Early life microbial succession in the gut follows common patterns in humans across the globe
Guilherme Fahur Bottino, Kevin S. Bonham, Fadheela Patel, Shelley McCann, Michal R. Zieff, Nathalia Ferrazzo Naspolini, Daniel Ho, Theo Portlock, Raphaela Joos, Firas S. Midani, Paulo Alfonso Schüroff, Anubhav Das, Inoli Shennon, Brooke C. Wilson, Justin M. O’Sullivan, Robert A. Britton, Deirdre M. Murray, Máiréad Kiely, Carla R. Taddei, Patrícia Cristina Baleeiro Beltrão-Braga, Alline C. Campos, Guilherme V. Polanczyk, Curtis Huttenhower, Kirsten A. Donald, Vanja Klepac‐Ceraj
Abstract
Characterizing the dynamics of microbial community succession in the infant gut microbiome is crucial for understanding child health and development, but no normative model currently exists. Here, we estimate child age using gut microbial taxonomic relative abundances from metagenomes, with high temporal resolution (±3 months) for the first 1.5 years of life.
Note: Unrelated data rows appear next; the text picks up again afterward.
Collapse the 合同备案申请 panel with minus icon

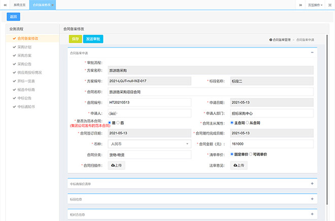[312, 52]
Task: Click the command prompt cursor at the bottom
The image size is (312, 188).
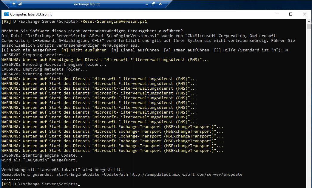Action: (x=79, y=184)
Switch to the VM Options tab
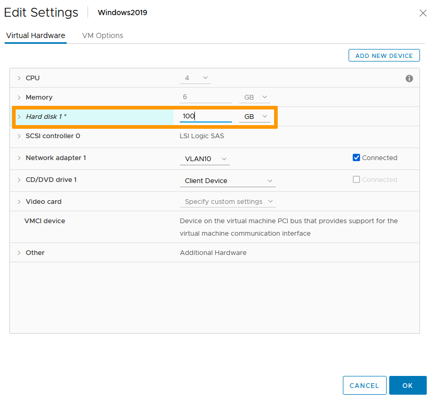The height and width of the screenshot is (402, 433). pyautogui.click(x=103, y=35)
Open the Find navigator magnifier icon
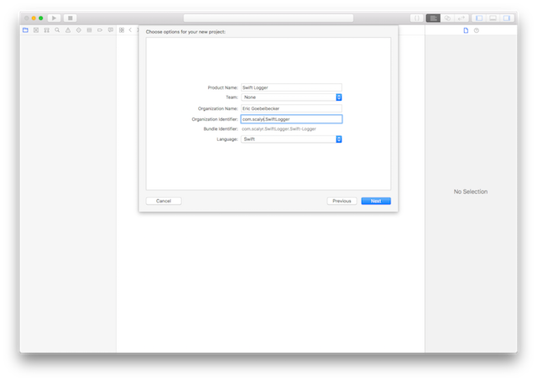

Using 3154 samples from 1827 infants across 12 countries, we trained a random forest model, achieving a root mean square error of 2.56 months. We identified key taxonomic predictors of age, including declines in Bifidobacterium spp. and increases in Faecalibacterium prausnitzii and Lachnospiraceae. Microbial succession patterns are conserved across infants from diverse human populations, suggesting universal developmental trajectories. Functional analysis confirmed trends in key microbial genes involved in feeding transitions and dietary exposures. This model provides a normative benchmark of “microbiome age” for assessing early gut maturation that may be used alongside other measures of child development. Here, the authors perform a global analysis of over 3000 infant gut samples revealing a universal pattern of microbial changes over the first 1.5 years, with declines in Bifidobacterium and increases in Faecalibacterium, providing a standard for early gut development.